▶ ACTIVITY
Scan the records below, and wherever a line has the word "each", pull it out.

▶ Stored items
• • • •
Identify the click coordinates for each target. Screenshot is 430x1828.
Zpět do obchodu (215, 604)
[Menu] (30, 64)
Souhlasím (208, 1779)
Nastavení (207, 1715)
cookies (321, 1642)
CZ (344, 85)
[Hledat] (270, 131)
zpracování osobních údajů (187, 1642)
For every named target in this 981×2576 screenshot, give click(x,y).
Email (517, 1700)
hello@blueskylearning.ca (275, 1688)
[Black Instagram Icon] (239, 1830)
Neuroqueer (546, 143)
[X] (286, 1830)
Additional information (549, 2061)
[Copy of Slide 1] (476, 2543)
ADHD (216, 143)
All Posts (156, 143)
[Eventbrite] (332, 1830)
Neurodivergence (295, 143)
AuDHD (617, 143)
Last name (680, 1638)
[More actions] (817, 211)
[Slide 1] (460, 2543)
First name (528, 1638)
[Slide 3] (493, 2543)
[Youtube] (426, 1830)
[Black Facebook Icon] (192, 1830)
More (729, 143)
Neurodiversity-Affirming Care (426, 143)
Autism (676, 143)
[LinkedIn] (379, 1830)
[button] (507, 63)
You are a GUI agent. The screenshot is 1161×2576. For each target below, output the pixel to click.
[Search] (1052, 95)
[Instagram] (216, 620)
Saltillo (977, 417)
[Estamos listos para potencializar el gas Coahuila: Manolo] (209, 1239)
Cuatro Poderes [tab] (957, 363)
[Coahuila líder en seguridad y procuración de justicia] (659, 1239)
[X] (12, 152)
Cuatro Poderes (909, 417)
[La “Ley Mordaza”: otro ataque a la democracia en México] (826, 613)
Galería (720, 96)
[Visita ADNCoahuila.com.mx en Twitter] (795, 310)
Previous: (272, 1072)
• • • •
▶ OUTPUT FOR THIS EXERCISE
Identify the click coordinates for each target. Screenshot is 430x1828.
You are a GUI agent. The screenshot is 1161×2576. For each target below, output the pixel to click.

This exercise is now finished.